─── Extracted records ───
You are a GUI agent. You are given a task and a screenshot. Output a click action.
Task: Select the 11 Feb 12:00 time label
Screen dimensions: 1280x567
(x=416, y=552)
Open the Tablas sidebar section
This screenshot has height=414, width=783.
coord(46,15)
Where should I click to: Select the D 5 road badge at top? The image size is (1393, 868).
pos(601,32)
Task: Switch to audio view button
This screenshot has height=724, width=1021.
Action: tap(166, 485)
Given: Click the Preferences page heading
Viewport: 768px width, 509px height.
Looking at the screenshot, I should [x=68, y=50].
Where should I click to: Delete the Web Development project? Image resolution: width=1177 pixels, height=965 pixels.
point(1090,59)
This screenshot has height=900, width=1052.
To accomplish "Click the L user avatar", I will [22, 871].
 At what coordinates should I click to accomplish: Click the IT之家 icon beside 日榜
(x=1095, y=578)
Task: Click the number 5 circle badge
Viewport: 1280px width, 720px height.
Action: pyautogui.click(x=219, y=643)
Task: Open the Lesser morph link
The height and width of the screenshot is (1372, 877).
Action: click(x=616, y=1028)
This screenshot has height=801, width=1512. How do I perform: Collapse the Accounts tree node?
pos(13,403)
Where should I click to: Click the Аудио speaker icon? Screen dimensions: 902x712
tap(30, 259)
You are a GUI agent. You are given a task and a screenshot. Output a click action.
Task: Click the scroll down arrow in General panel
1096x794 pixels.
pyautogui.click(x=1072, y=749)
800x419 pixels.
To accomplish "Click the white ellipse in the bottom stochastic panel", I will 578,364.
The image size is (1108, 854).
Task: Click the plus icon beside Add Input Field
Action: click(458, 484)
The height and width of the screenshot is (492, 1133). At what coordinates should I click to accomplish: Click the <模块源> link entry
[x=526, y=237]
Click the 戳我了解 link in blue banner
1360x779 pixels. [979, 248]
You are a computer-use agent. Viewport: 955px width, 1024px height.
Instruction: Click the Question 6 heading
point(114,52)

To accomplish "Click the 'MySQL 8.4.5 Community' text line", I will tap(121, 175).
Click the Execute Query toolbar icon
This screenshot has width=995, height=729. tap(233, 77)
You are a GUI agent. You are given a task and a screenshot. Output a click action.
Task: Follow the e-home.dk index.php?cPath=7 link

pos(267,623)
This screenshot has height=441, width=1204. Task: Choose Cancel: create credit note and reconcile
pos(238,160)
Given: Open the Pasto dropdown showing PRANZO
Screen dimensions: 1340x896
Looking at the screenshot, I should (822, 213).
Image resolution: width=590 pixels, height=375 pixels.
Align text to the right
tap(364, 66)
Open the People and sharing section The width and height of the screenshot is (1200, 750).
───
None of the records may be omitted; each is to be printed exactly.

## Response to the exercise
You are a GUI agent. You are given a task and a screenshot. Output a click action.
Task: Select the 11 Feb 12:00 time label
Screen dimensions: 1280x567
(x=416, y=552)
Open the Tablas sidebar section
This screenshot has height=414, width=783.
coord(46,15)
Where should I click to: Select the D 5 road badge at top? The image size is (1393, 868).
pos(601,32)
Task: Switch to audio view button
This screenshot has height=724, width=1021.
Action: tap(166, 485)
Given: Click the Preferences page heading
Viewport: 768px width, 509px height.
Looking at the screenshot, I should [x=68, y=50].
Where should I click to: Delete the Web Development project? Image resolution: width=1177 pixels, height=965 pixels.
point(1090,59)
This screenshot has height=900, width=1052.
To accomplish "Click the L user avatar", I will [22, 871].
 At what coordinates should I click to accomplish: Click the IT之家 icon beside 日榜
(x=1095, y=578)
Task: Click the number 5 circle badge
Viewport: 1280px width, 720px height.
Action: pyautogui.click(x=219, y=643)
Task: Open the Lesser morph link
The height and width of the screenshot is (1372, 877).
Action: click(x=616, y=1028)
This screenshot has height=801, width=1512. How do I perform: Collapse the Accounts tree node?
pos(13,403)
Where should I click to: Click the Аудио speaker icon? Screen dimensions: 902x712
tap(30, 259)
You are a GUI agent. You are given a task and a screenshot. Output a click action.
Task: Click the scroll down arrow in General panel
1096x794 pixels.
pyautogui.click(x=1072, y=749)
800x419 pixels.
To accomplish "Click the white ellipse in the bottom stochastic panel", I will 578,364.
The image size is (1108, 854).
Task: Click the plus icon beside Add Input Field
Action: click(458, 484)
The height and width of the screenshot is (492, 1133). At what coordinates should I click to accomplish: Click the <模块源> link entry
[x=526, y=237]
Click the 戳我了解 link in blue banner
1360x779 pixels. [979, 248]
You are a computer-use agent. Viewport: 955px width, 1024px height.
Instruction: Click the Question 6 heading
point(114,52)

To accomplish "Click the 'MySQL 8.4.5 Community' text line", I will tap(121, 175).
Click the Execute Query toolbar icon
This screenshot has width=995, height=729. tap(233, 77)
You are a GUI agent. You are given a task and a screenshot. Output a click action.
Task: Follow the e-home.dk index.php?cPath=7 link

pos(267,623)
This screenshot has height=441, width=1204. Task: Choose Cancel: create credit note and reconcile
pos(238,160)
Given: Open the Pasto dropdown showing PRANZO
Screen dimensions: 1340x896
Looking at the screenshot, I should (822, 213).
Image resolution: width=590 pixels, height=375 pixels.
Align text to the right
tap(364, 66)
Open the People and sharing section The width and height of the screenshot is (1200, 750).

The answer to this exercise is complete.